Before starting a negotiation it is important to know what you want out of it. This want could be divided into a best possible outcome – knowing the best that you can get, the best realistic outcome – knowing what realistically you could get, and the worst realistic outcome. 
Ruth, keeping the STEM-related audience in mind, drew a graph to explain how she likes to think of these three outcomes as a tropical beach, a temperate zone and the arctic zone (brrr) where you are willing to settle for the least.

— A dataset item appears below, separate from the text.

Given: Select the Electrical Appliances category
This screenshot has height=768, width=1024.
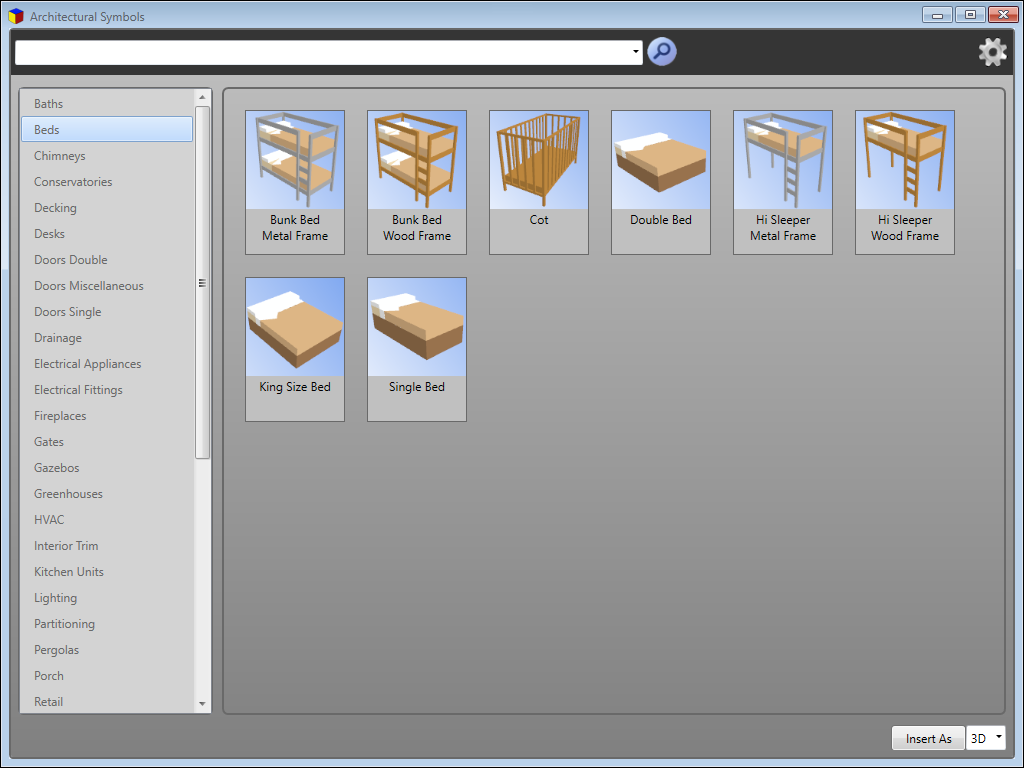Looking at the screenshot, I should [87, 363].
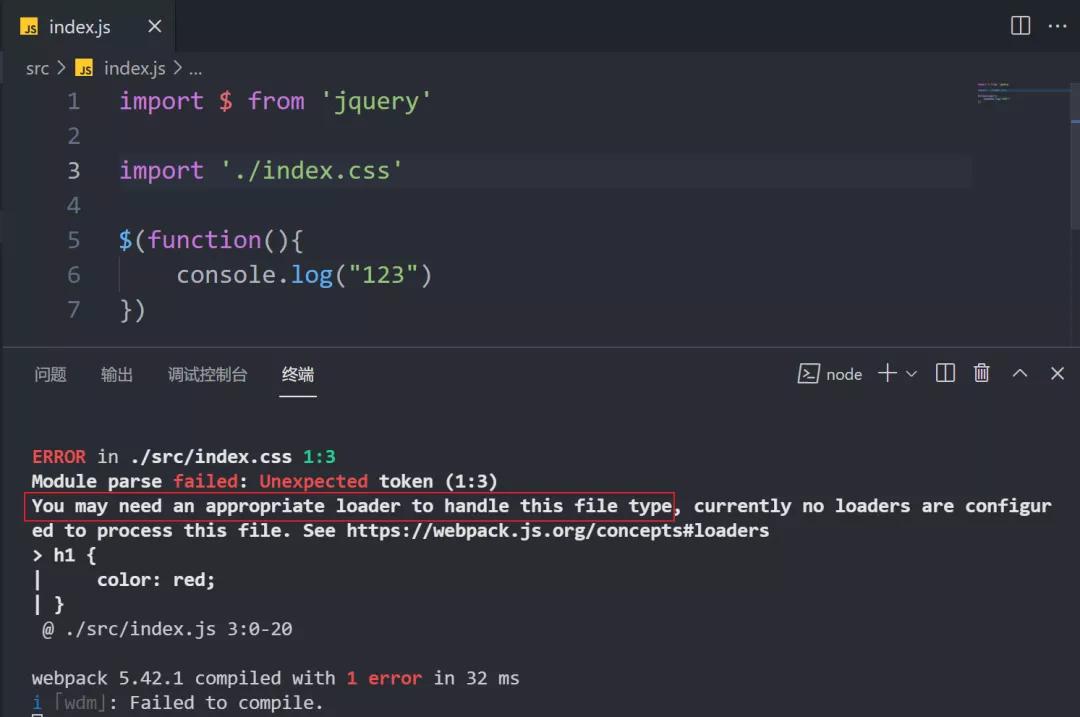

Before pitching your case for a pay rise, it is good to do some research on how much your co-­workers are getting paid or the worth of the role in the marketplace. Also it is important to anticipate the likely opposition you would receive and justifying your case against it. There were some great insights from Ruth’s experience over the course of her career on the psychology of negotiation. Suggesting something that would also benefit the employer is usually a good tactic. For example, telling the employer that promoting more women in the workplace is always a good idea.

Some factors do affect women when negotiating. Culturally we may under-estimate ourselves, which means that we are less likely to heighten our expectations. Also, unfortunately, a female negotiator is still considered in society as being pushy rather than being assertive. I hope someday that perception will change. However, the most important thing is to remember that you are always respected for having the courage to ask to be paid more.

The second part of the workshop involved a negotiation exercise with a bit of role-­play thrown in. There was a role of an employee looking for a pay rise/promotion after a 5-­year tenure in the company but also wanting to take time off for his dying cat, Henry. The employer’s negotiation aims were to retain valuable employees without giving a wage increase. My exercise partner and I reached what I like to think was a temperate zone result in our negotiations. And luckily, nobody across the room decided it’s best to just kill the dying cat!

All in all, it was an interesting evening with lots to think about and discuss over AWISE special tea and cakes. I, for one, feel more equipped and look forward to this year’s appraisal time.